* [Document excerpt]
------

Many good points that I can't reply to since I'm using a phone.
I'm not sure any sane person is arguing that citizens need access to anything other than small arms - the same as no sane person is arguing for an all out ban on firearms.

I believe the Constitution was formed specifically to control the government's power over citizens, especially concerning the military. The commander in chief, secretary of defense, and secretaries of each service are civilians. Congress is supposed to have the say so in approving any military action.

I know we've gotten pretty far from how it's supposed to work. Still there is a great deal of control by civilians over the military - civilians basically control movement, healthcare, access to ordnance, etc.

Anyway, we've seen military uprisings in other countries. They've overthrown civilian governments and installed their own. Im not saying the paper the Constitution is written on stops that from happening here, but it did seek to limit how the military is used. I believe it also intended for citizens to be able to protect themselves in case of military uprisings.

------

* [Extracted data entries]
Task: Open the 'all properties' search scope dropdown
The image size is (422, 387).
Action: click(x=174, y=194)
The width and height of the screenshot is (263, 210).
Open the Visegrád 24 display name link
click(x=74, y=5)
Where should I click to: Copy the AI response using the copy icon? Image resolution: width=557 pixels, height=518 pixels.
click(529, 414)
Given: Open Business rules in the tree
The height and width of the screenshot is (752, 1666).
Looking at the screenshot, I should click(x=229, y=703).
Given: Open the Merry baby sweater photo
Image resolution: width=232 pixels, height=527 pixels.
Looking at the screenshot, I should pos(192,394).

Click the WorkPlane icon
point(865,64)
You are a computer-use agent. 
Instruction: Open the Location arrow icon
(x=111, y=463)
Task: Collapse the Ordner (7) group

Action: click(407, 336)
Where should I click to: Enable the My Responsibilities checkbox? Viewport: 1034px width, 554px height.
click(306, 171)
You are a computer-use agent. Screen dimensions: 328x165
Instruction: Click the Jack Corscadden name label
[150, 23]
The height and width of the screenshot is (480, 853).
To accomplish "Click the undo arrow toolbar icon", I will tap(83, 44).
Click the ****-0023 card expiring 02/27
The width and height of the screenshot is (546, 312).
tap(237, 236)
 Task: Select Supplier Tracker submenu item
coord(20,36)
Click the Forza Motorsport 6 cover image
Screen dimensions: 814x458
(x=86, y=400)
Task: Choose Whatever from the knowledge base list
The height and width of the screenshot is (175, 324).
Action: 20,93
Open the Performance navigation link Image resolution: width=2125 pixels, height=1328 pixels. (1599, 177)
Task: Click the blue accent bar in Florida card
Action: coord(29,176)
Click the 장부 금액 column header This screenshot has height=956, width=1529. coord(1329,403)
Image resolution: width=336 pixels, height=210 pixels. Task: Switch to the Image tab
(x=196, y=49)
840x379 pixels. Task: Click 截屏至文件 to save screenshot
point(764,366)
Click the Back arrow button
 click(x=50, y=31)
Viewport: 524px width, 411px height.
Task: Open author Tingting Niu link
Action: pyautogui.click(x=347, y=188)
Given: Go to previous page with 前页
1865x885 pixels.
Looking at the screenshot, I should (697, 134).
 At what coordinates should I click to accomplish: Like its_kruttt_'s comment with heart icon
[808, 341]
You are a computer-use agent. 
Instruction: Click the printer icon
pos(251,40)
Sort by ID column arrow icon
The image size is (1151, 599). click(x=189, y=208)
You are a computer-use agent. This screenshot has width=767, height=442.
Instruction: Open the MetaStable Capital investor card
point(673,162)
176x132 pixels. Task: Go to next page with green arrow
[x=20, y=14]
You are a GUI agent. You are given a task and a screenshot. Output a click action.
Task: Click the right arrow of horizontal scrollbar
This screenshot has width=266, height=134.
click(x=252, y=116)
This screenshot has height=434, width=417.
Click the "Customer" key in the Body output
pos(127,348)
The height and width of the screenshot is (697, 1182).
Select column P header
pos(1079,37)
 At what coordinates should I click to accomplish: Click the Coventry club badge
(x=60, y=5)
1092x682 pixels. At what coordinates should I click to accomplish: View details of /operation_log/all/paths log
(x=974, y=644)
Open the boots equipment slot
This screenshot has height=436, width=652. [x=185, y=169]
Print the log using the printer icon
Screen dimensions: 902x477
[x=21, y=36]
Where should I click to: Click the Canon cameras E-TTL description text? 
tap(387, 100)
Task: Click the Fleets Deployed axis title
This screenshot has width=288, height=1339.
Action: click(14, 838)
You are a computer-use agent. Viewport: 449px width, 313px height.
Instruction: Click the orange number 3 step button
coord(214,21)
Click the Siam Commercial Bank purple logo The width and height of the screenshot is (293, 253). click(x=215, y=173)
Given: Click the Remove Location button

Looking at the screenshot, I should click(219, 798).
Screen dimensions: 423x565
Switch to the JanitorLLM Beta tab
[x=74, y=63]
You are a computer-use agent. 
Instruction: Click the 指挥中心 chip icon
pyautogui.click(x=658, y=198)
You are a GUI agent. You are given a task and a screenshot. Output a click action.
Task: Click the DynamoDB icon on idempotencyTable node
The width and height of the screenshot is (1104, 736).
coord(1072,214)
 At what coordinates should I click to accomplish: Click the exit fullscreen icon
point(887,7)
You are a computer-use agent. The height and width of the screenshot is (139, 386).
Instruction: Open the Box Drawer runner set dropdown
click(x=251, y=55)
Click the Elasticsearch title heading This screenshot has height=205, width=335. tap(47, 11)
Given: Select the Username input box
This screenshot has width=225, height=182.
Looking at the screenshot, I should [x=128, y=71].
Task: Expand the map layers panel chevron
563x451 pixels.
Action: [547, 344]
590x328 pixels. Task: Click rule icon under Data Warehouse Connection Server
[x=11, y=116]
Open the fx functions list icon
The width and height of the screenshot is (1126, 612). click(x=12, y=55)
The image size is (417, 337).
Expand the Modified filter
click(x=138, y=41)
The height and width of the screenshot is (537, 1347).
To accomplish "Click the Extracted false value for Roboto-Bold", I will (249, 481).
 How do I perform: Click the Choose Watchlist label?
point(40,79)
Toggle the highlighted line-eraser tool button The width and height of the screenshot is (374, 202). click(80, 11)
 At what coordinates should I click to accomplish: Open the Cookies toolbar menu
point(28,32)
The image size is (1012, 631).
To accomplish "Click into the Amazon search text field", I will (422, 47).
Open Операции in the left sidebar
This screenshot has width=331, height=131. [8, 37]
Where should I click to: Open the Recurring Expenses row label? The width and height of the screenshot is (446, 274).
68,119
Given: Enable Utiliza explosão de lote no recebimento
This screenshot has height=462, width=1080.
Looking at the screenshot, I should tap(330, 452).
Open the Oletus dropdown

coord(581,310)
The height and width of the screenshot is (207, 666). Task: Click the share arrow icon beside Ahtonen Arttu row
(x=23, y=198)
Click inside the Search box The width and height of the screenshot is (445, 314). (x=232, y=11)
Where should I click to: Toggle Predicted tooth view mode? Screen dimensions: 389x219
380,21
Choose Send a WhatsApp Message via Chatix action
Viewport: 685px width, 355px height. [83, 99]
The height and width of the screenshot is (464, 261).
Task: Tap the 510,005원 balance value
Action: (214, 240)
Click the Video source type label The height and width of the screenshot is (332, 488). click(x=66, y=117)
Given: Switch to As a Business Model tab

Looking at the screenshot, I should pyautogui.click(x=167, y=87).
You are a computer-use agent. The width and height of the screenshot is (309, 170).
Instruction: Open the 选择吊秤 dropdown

------

* [Task directions] Pick up the forum comment on civilian control of the military and citizens' gun rights, continuing it from its final sentence.

* [Result]
You're right in hinting that it's not entirely relevant today. We generally worry nothing about military coups, foreign invasions or armed insurrections. It is definitely a good thing that we have such a stable environment. But I do have to ask - would our country exist as we know it today without an armed citizenry throughout it's history? I agree the protections are partly irrelevant today, but I think I could argue otherwise about the past or possibly in the future. I don't want to sound too much like our conspiracy theorists, but with so much division and hatred in our country, how much longer will it last?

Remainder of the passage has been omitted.